Posted by Tim Irwin[1]
There’s a lot talk these days about government balance sheets. You can find them mentioned, for instance, in the April 2016 editions of the Fiscal Monitor, the Global Financial Stability Report, and the World Economic Outlook. The issues discussed there include the sensitivity of government balance sheets to currency depreciation, their links to the balance sheets of banks, and the value of testing how they would stand up to severe economic shocks.
But how much progress have governments made in actually compiling and publishing their balance sheets?
The article “Dispelling Fiscal Illusions,” an early version of which is available as an IMF Working Paper, investigates the progress made by the 28 countries that were classified as advanced when the IMF’s accrual-based Government Finance Statistics Manual (GFSM) 2001 was introduced.

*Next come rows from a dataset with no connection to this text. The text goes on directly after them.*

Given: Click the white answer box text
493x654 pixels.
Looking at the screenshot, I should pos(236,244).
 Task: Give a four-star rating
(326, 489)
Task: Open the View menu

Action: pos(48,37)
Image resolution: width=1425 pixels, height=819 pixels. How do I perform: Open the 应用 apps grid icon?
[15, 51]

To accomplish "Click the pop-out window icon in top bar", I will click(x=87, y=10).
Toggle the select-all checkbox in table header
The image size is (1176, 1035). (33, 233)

It does this partly by looking at the changes in the number of central governments that publish accrual-based financial statements including a balance sheet (8 in 2003, 17 now). But it also looks at finer-grained changes in the reporting of particular assets and liabilities to the IMF for publication in the Statistics Department’s Government Finance Statistics Yearbooks.
Some of the results are depicted in the figure above. As that figure shows, almost all the 28 countries now report an estimate of their investments in shares and other equity, whereas only 5 and 7 countries, respectively, report nonfinancial assets and liabilities for civil-service pensions. Even in these two cases, however, there has been an improvement in the past decade.

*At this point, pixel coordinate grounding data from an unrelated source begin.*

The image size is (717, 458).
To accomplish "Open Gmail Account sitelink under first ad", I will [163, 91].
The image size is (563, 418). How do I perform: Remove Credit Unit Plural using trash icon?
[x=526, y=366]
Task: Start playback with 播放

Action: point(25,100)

One reason for wishing for faster progress is to dispel the fiscal illusions that arise when assets and liabilities are off balance sheet. It would be naïve, however, to think that reporting all the assets and liabilities provided for by the GFSM 2001 would completely dispel such illusions—or that this could be achieved by following instead the revised edition of the GFSM published in 2014, or International Public Sector Accounting Standards. Many years ago, US municipalities started to adopt private-sector-like accounting that solved some of the problems caused by the standards they had previously used, but didn’t require the recognition of liabilities in relation to financial leases. Leases therefore became very popular. At the time, the journalist Richard Greene noted that following a new set of accounting standards was “sort of like learning a foreign language—you tend to pick up the swear words first.”
[1] Tim Irwin is a consultant and a former staff member of the IMF and World Bank.